Focus, Garner. I told myself. My skin tickled as it rubbed against my mate’s leg. I had to put Joss, my mate, out of my head, and treat him as the consultant he was.

“Let’s do this because time is running out.”

10

JOSS

It was time to go back to the real world. No more nice rooms with only one bed. No more arms wrapped around me all night long. No more Garner and I spending all of our time together. Nope. We were going back to our normal life.

I was dreading it.

There was no part of me that wanted to leave our room to go to our meetings, much less leaving it for the last time. It had been like a private oasis—just the two of us, tucked into this tiny, borrowed slice of just us—and now it was like we were being thrown into a tub of ice water.

There was a possibility I was being a wee bit dramatic about the whole thing, but I couldn’t help it. I wanted to be grumpy about it, to sulk, to do all the unproductive things one does when they’re disappointed. But instead, I slipped on a happy face and suggested we go to lunch after the closing meeting at eleven.

It wasn’t the same as hiding out from real life in our room, but it meant we’d get that much more time.

We ended up at a little sandwich place across the street. It was nothing special, but it was fast, and we didn’t have much time if we wanted to get home according to plan. Which I didn’t, but I could hardly approach that subject.

The shop was loud, crowded, the kind of place that seemed to funnel every sound right into your ears. It was annoying but better than the alternative, which was to already be on our drive home.

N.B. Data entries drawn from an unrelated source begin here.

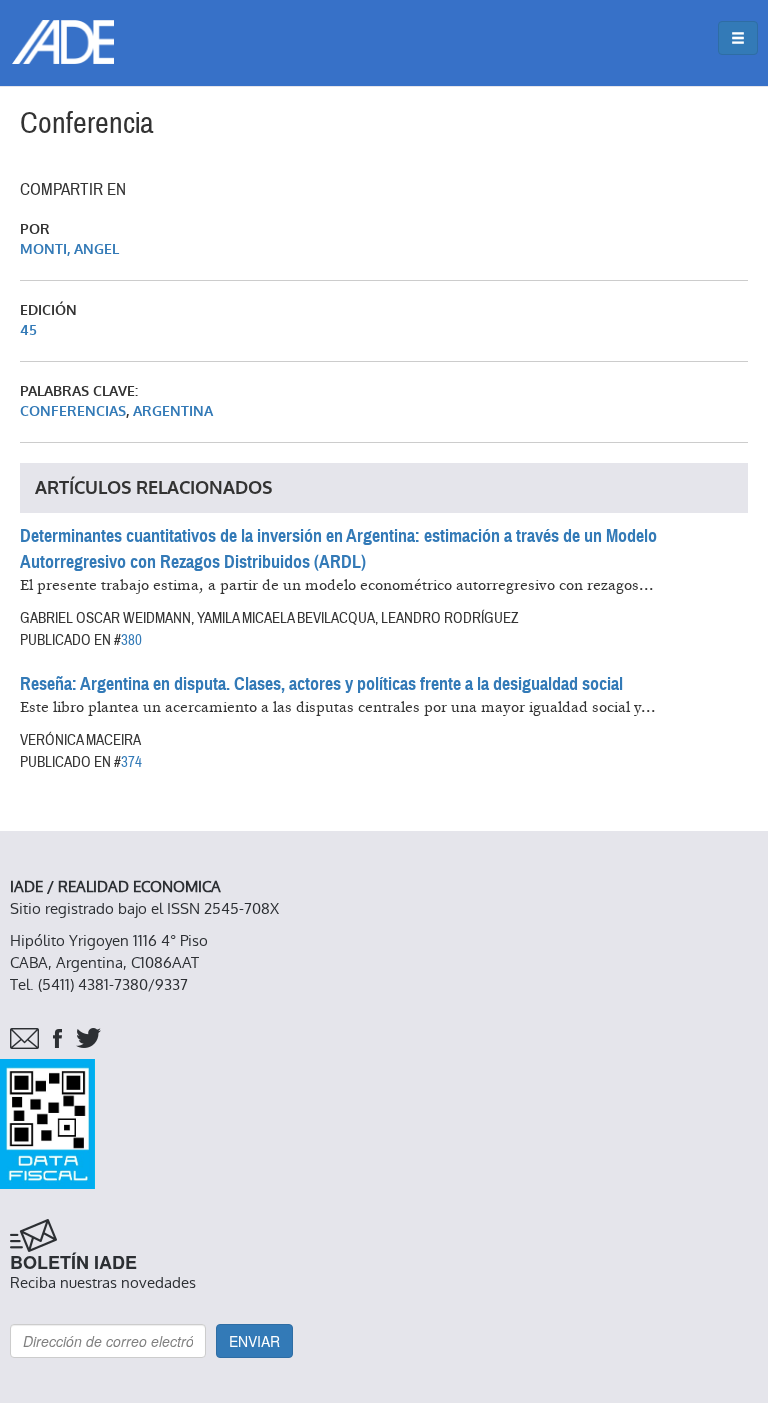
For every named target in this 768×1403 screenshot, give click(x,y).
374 (131, 762)
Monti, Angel (69, 249)
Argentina (173, 411)
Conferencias (73, 411)
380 (131, 640)
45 (28, 330)
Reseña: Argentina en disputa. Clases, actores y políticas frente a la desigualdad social (321, 684)
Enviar (254, 1341)
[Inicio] (63, 42)
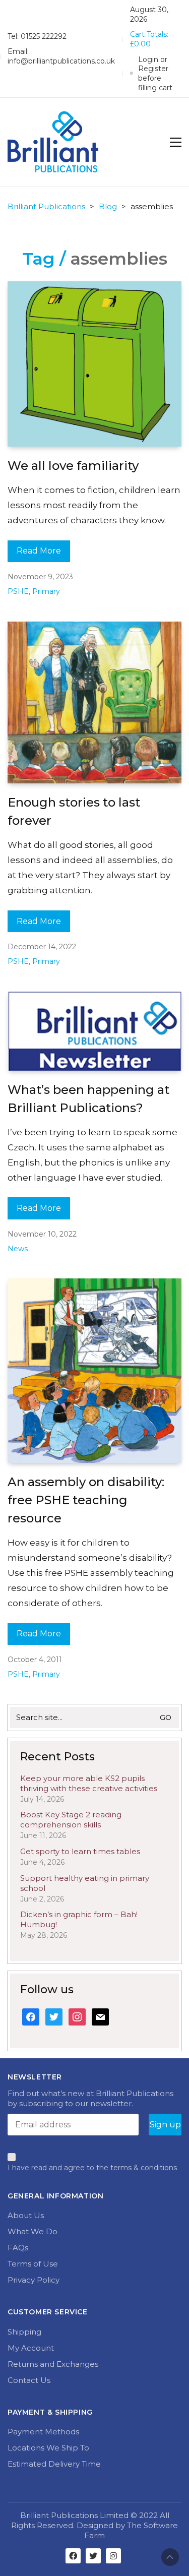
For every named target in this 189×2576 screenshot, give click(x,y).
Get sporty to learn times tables (80, 1851)
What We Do (32, 2231)
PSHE (18, 591)
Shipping (24, 2332)
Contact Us (29, 2380)
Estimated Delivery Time (54, 2464)
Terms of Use (33, 2263)
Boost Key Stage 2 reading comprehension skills (70, 1819)
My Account (31, 2348)
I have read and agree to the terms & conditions (92, 2167)
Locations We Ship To (48, 2447)
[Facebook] (73, 2555)
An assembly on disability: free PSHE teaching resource (86, 1500)
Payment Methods (43, 2431)
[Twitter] (93, 2555)
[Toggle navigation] (175, 142)
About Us (26, 2215)
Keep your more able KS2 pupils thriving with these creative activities (88, 1783)
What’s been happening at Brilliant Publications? (88, 1098)
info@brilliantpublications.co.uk (61, 61)
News (18, 1248)
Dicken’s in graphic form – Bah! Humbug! (79, 1919)
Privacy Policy (33, 2280)
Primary (46, 591)
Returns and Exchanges (53, 2364)
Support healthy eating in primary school (84, 1883)
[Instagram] (113, 2555)
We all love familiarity (73, 465)
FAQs (18, 2247)
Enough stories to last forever (74, 811)
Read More (39, 551)
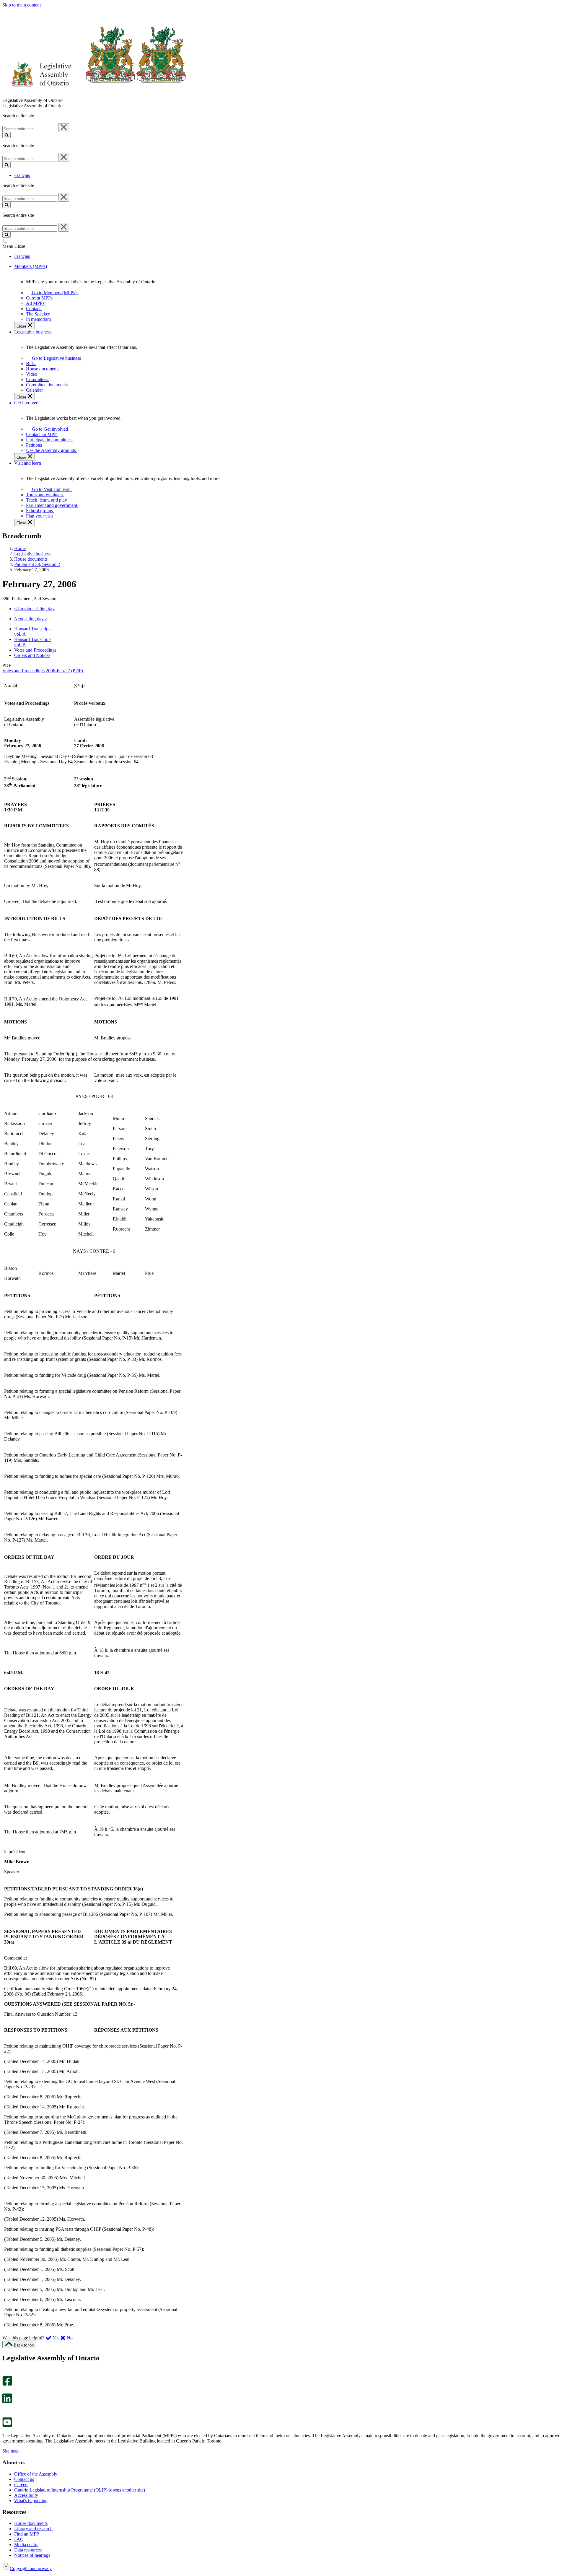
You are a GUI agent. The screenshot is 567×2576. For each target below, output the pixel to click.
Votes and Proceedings (35, 649)
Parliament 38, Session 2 (37, 564)
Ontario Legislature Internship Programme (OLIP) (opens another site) (79, 2489)
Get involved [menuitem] (26, 402)
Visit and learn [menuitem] (27, 463)
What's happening (31, 2500)
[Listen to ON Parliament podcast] (5, 2409)
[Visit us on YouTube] (7, 2425)
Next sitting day (31, 618)
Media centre (26, 2544)
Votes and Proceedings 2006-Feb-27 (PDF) (42, 670)
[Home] (94, 94)
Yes (56, 2337)
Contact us (24, 2479)
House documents (31, 559)
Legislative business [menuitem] (32, 331)
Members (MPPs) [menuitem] (30, 266)
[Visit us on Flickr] (5, 2414)
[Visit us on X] (5, 2390)
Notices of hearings (32, 2555)
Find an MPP (26, 2533)
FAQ (19, 2539)
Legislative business (32, 553)
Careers (21, 2484)
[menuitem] (53, 292)
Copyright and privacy (31, 2568)
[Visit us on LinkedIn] (7, 2401)
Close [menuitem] (22, 326)
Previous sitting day (34, 608)
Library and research (33, 2528)
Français (22, 175)
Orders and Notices (32, 655)
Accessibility (26, 2495)
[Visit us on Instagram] (5, 2373)
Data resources (28, 2549)
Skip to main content (21, 4)
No (69, 2337)
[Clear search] (63, 127)
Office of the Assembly (35, 2473)
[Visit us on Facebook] (7, 2384)
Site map (10, 2450)
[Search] (6, 135)
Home (20, 548)
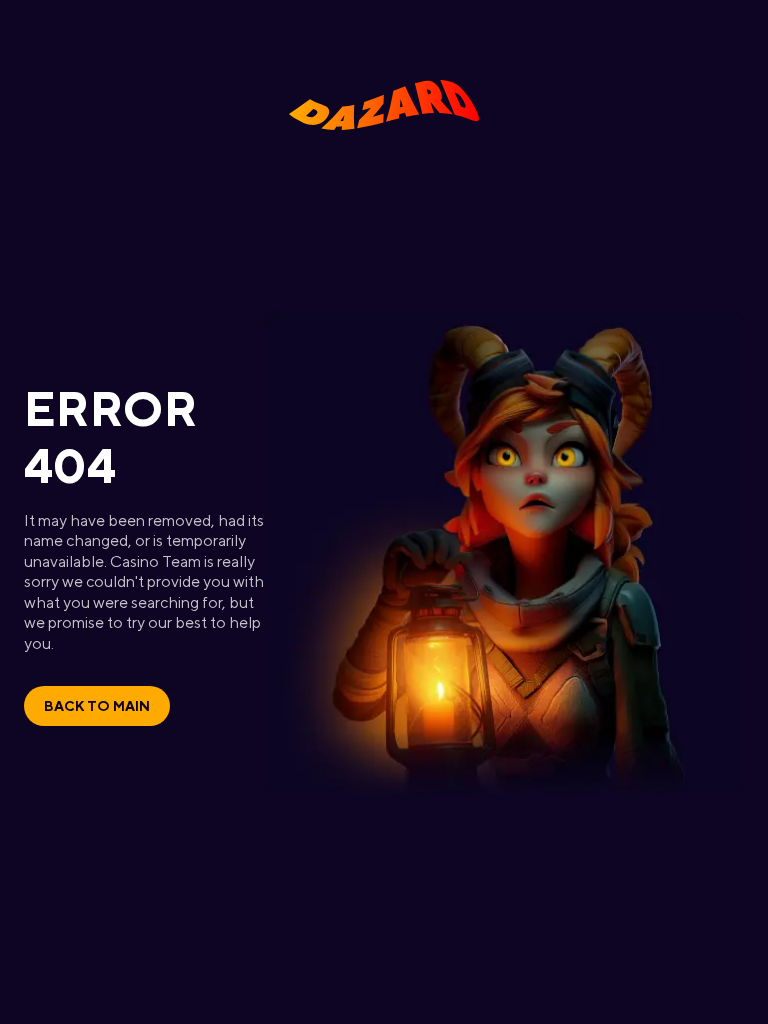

We smushed ourselves into a tiny table for two. Our knees kept brushing under the table, not in some flirty, intentional way—just because there literally wasn’t space not to. I didn’t move mine, not wanting to lose the contact. This might be the closest I’d get to him again.

My sandwich was... fine, I guess. It tasted like… a…sandwich. But I could barely pay attention to what I was chewing. My entire focus was on the man in front of me—on his face, the way his brow crinkled as he concentrated on unwrapping his food, the way he smiled at me when he caught me looking. It was safe to say that I had officially become an expert in watching Garner. It was my new second-favorite thing. The first-favorite thing… not the stuff I wanted to do in public.

There was so much I wanted to say.

And I would say it. But not today. And definitely not here.

I liked him. I more than liked him. I wanted him for more than just this trip, more than a weekend in a hotel room. I wanted to find out what it would feel like to have him be part of my regular life. I wanted to text him about silly things and fall asleep next to him without wondering how many hours we had left beforecheckout or if there was enough gas in the company car we’d taken.

But reality was here again, despite my best efforts to pretend otherwise. It had slipped into the tiny booth beside us like a third wheel, and part of that reality was that he’d hired my company. Nothing we did was appropriate. In fact, it was the stuff lawyers drooled over and HR had nightmares about.

I needed to finish the job. After that… maybe we could be something. Maybe we’d become more than something. Or maybe we wouldn’t. Maybe this was all he wanted. There were far too many maybes for me.

I didn’t like not knowing. Not that I had a choice in it. Because we hadn’t talked about any of it. Not one single thing.

Which was ridiculous, considering how good he was at communicating during sex. Every step of the way, he made sure I was comfortable, checked in with every new position, every caress. But the rest of it? The real-life stuff? It was like it didn’t exist between us. And I was just as much to blame. I hadn’t asked, hadn’t nudged us toward that conversation.

Because I didn’t want to risk it. I didn’t want to hear him say no, say that this was a one-time thing, that it didn’t mean anything. What would I have done then? Cried? Pretended I didn’t care? Lied and said, “Yeah, me neither?”

There was no good outcome there. So instead, I shoved it all down and tried to pretend it didn’t matter. But that was getting exponentially harder the closer we got to going home.

“You didn’t like your sandwich,” Garner said, drawing me out of my spiral. He was looking down at my barely touched food.

“It’s fine,” I said, which was always the biggest lie.

“Fine is never fine,” he said, starting to stand. “Let me get you something else?—”

I grabbed his hand. “No, really. I’m fine. I’m just not a big lover of the travel part of traveling.”

What I didn’t say was: I’m not a big lover of the going-back-alone part. That I was going back to my life, I was going back to my place, a place that suddenly felt too quiet, too empty. A place that needed him. What was it about this man?

“Thanks for coming with me.” Garner sounded like he was going to say more and then didn’t.

When the silence started to get awkward, I finally responded. I wasn’t sure what more I wanted him to say. No, that was a lie. Not too deep down, I knew. I just wasn’t ready to admit it yet.

“Sure. It was a lot to dig into, but I think it was good.”